▶ _Your instructions_: Can you give the entries from the line with "Work [201, 287]" to the line with "formed is located at coordinates (361, 195)." as a Markdown table with the columns Row and Line, one numbered row per line? Skip blank lines and leave the pictures out.

--- BEGIN ---

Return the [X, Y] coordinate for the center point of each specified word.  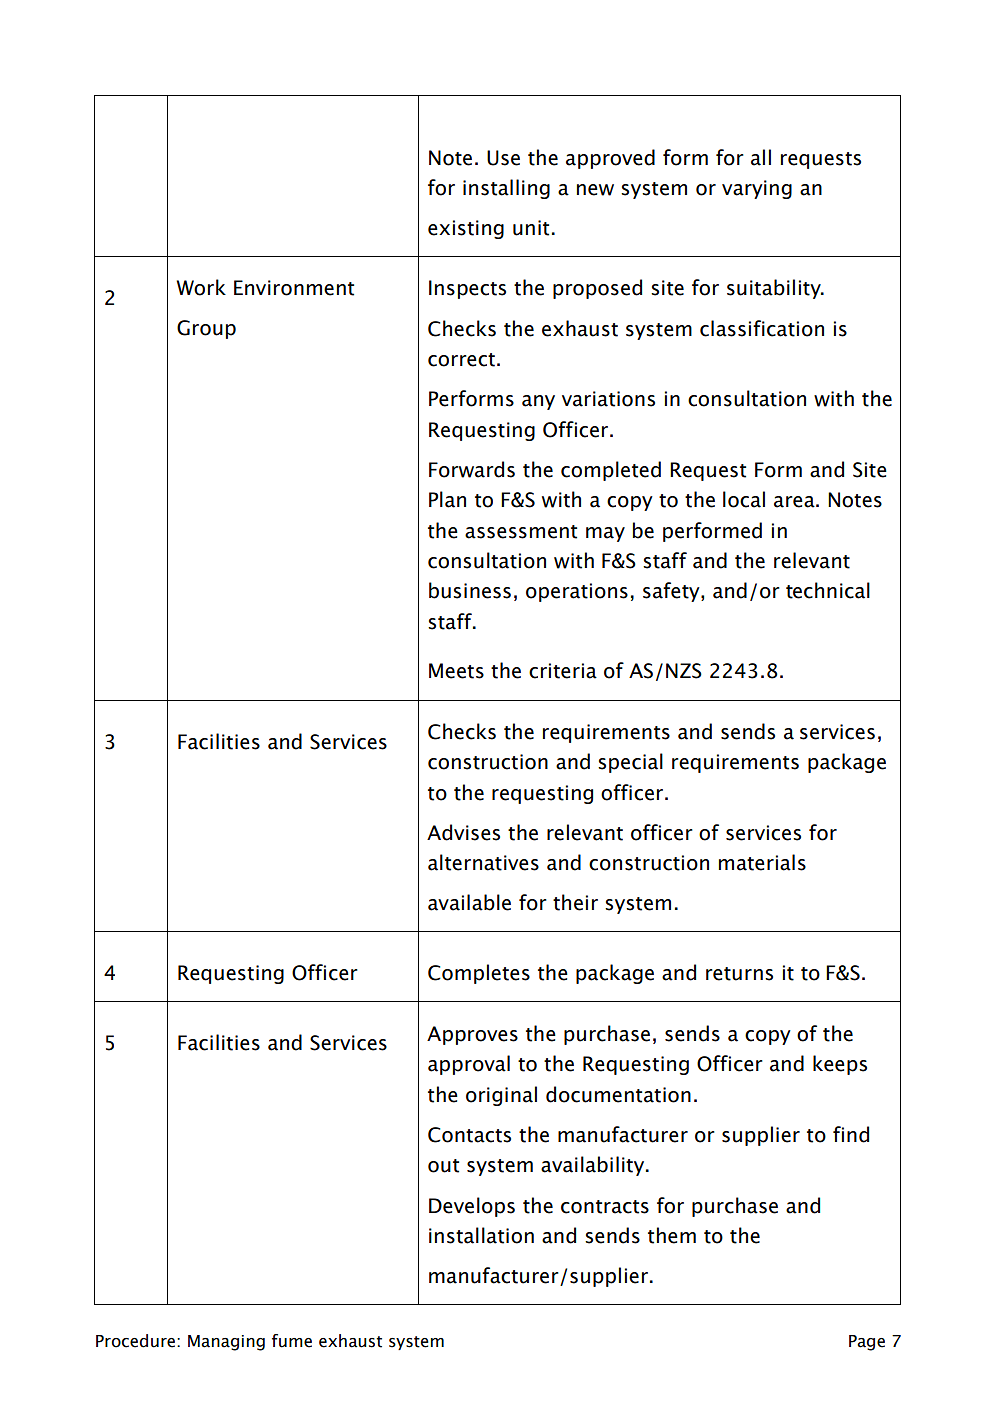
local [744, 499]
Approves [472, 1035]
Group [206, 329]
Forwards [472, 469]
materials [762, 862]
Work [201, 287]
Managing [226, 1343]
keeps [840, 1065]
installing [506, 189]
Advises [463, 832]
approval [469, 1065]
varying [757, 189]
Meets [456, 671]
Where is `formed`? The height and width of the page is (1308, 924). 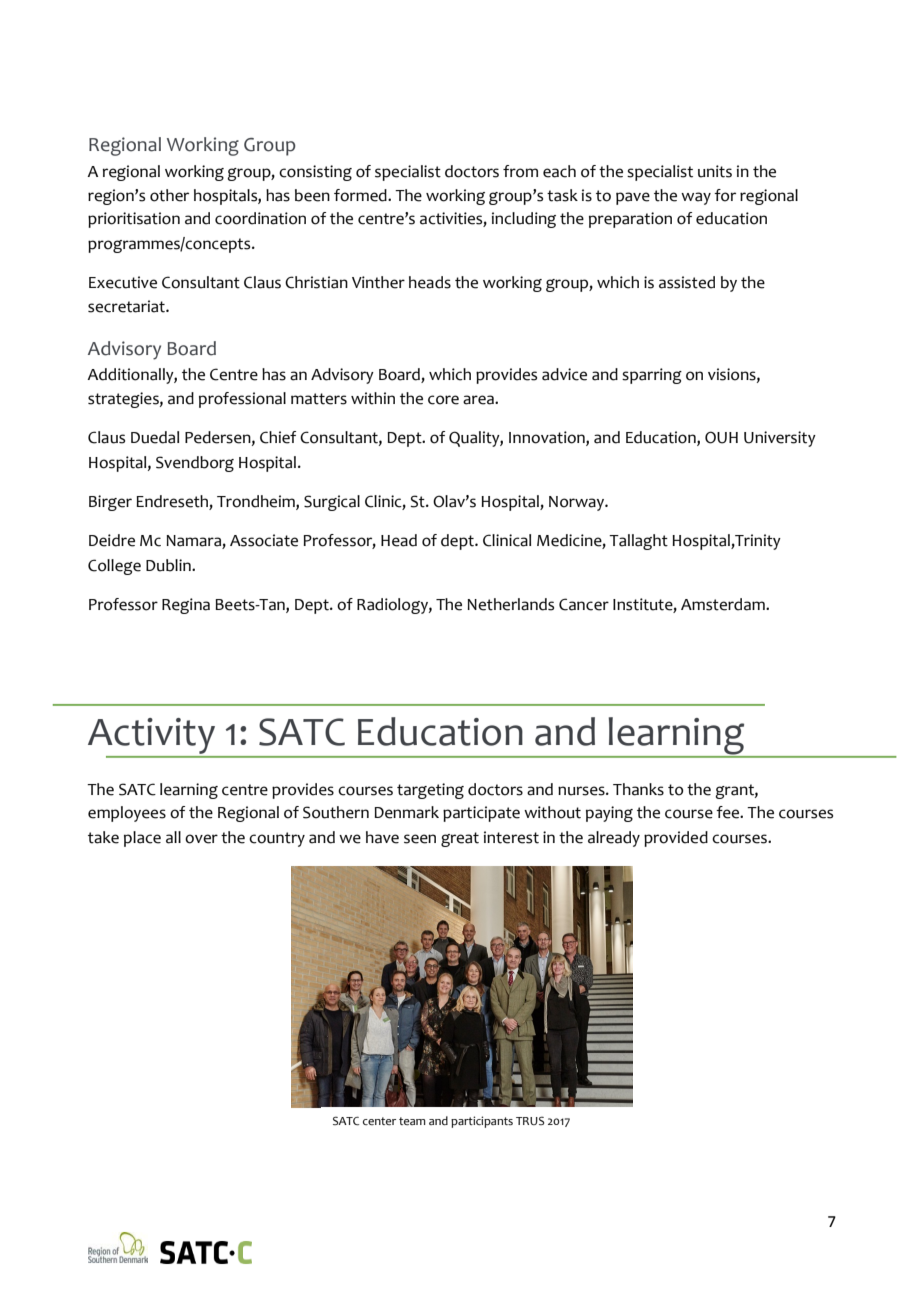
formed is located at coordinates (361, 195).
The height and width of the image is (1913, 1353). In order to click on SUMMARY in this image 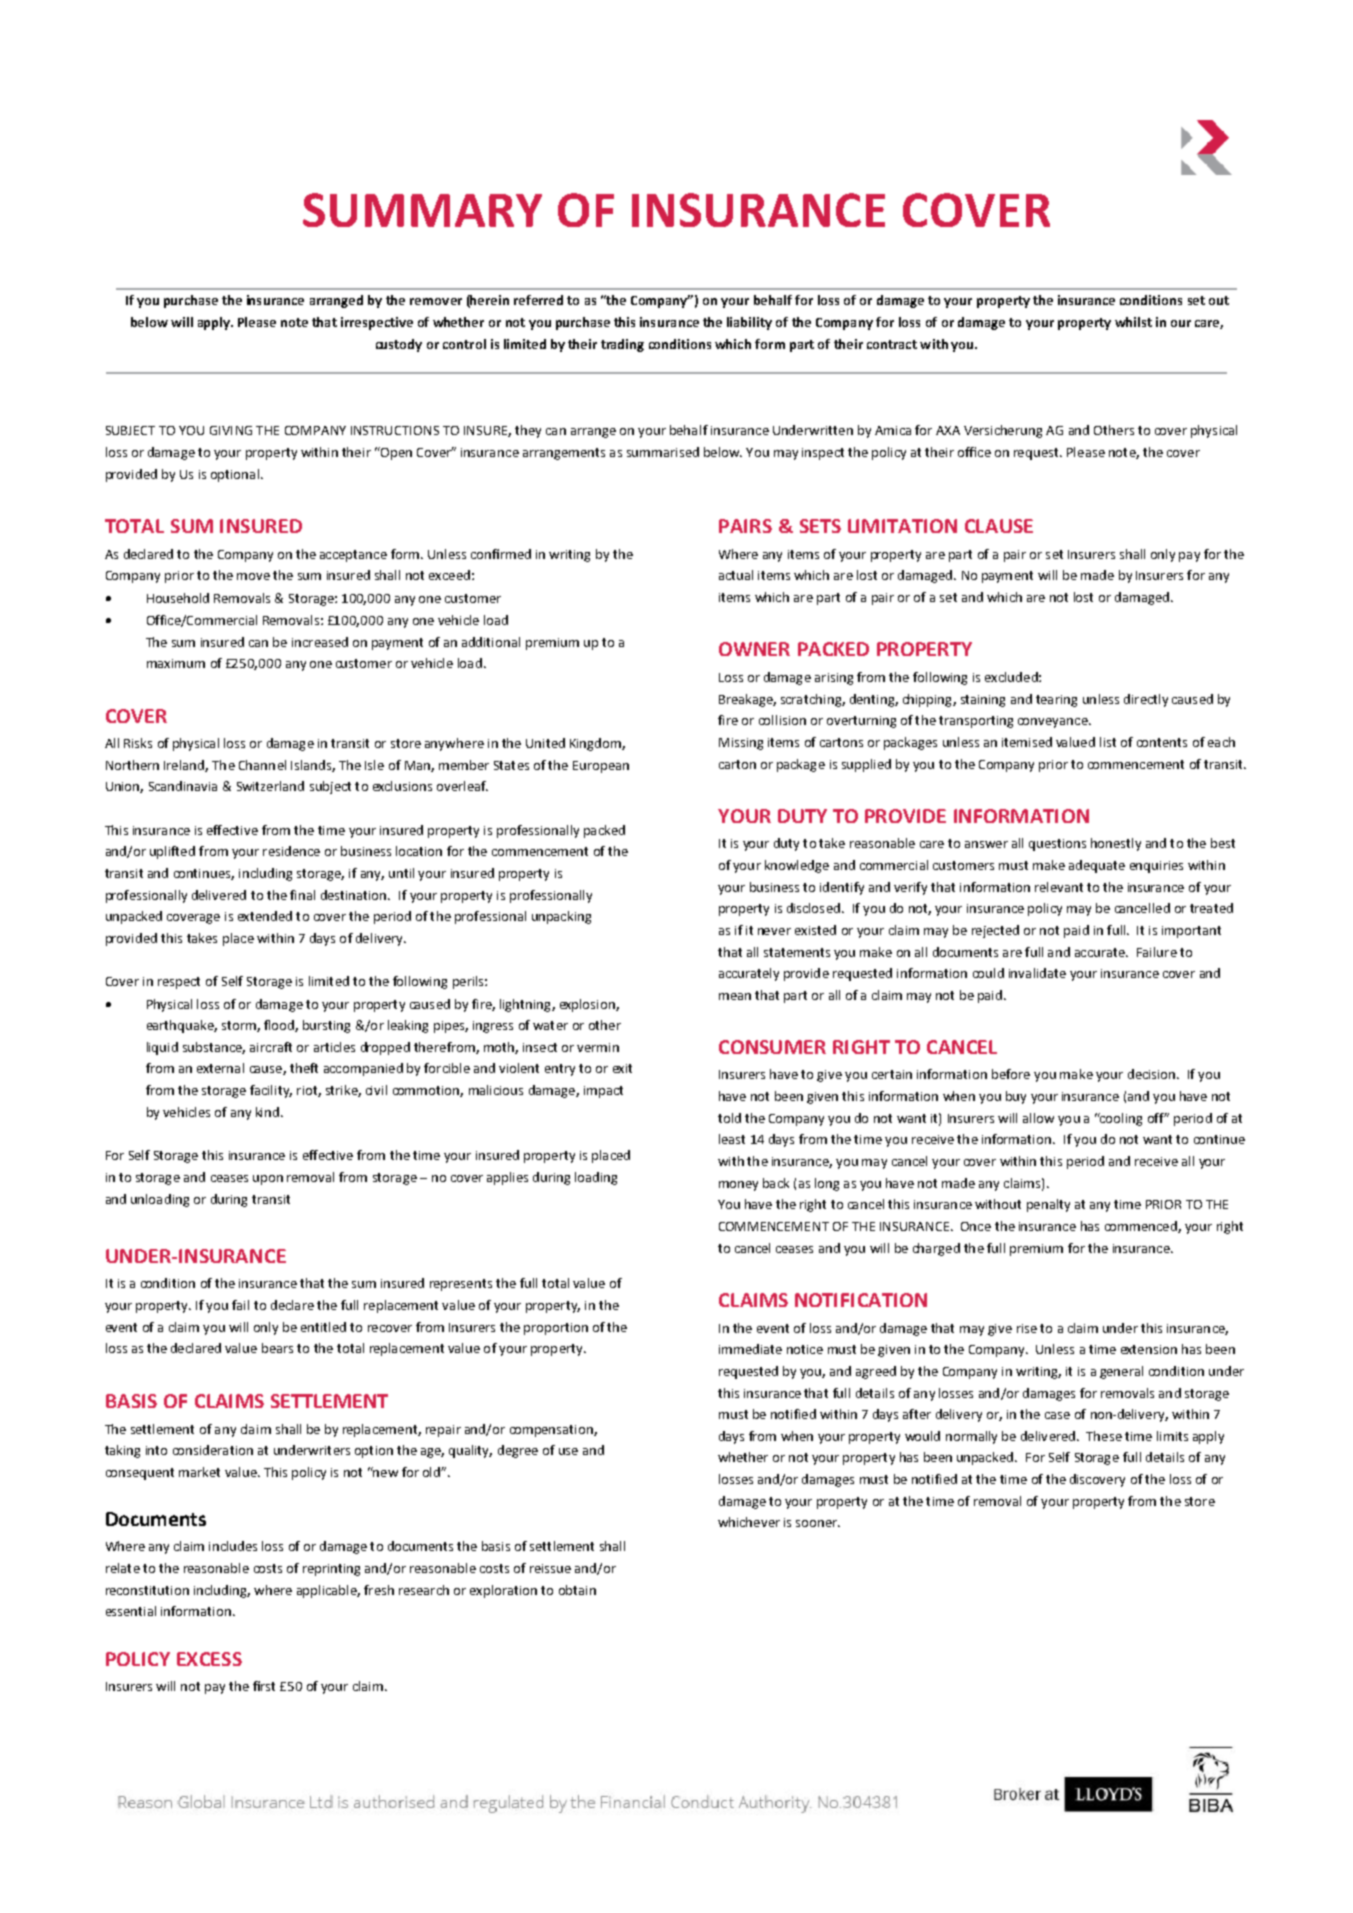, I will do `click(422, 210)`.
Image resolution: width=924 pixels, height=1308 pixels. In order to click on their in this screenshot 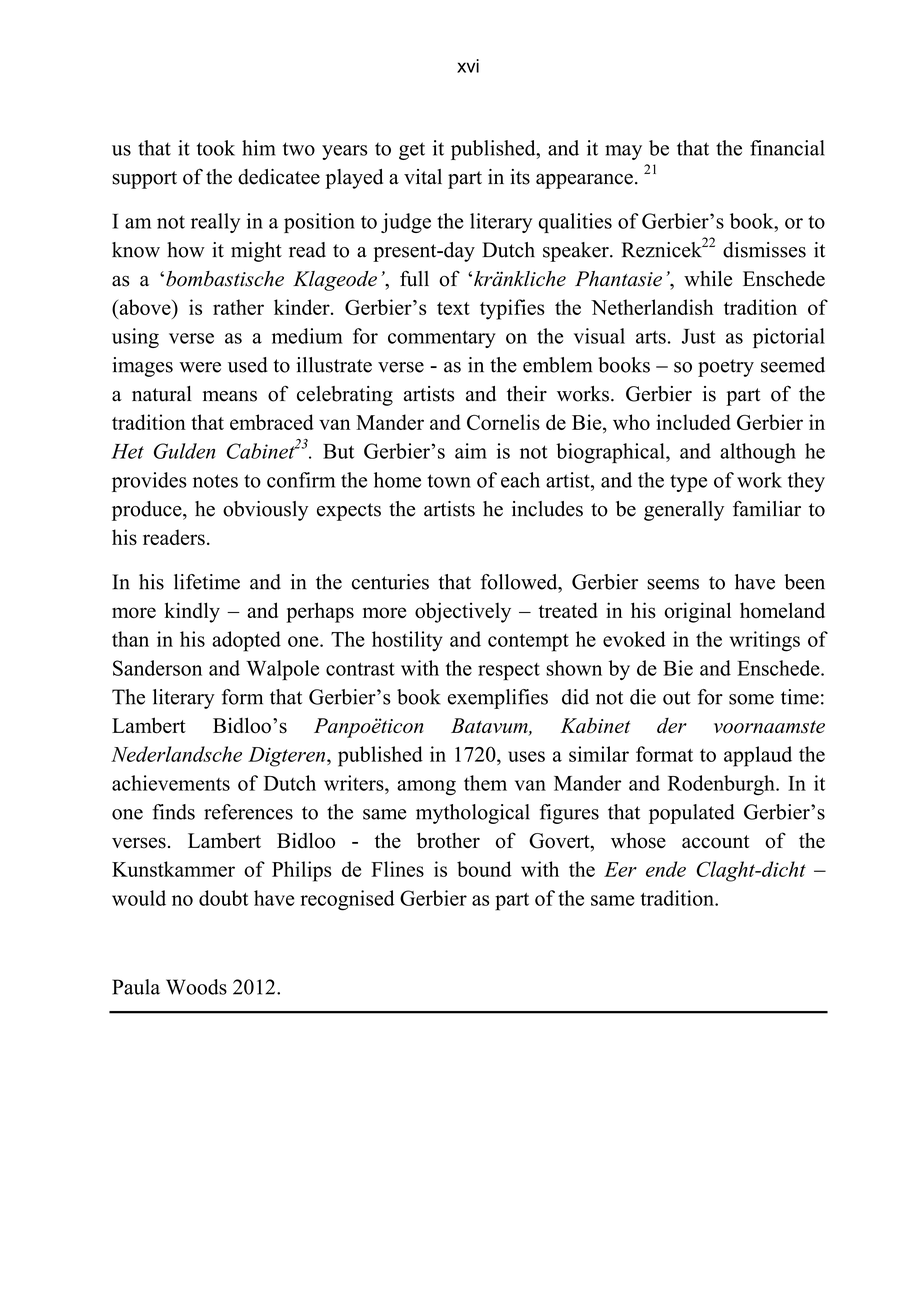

--- END ---

▶ _Solved problem_:
| Row | Line |
|---|---|
| 1 | Work [201, 287] |
| 2 | Managing [226, 1343] |
| 3 | keeps [840, 1065] |
| 4 | installing [506, 189] |
| 5 | Advises [463, 832] |
| 6 | approval [469, 1065] |
| 7 | varying [757, 189] |
| 8 | Meets [456, 671] |
| 9 | Where is `formed`? The height and width of the page is (1308, 924).  |
| 10 | formed is located at coordinates (361, 195). |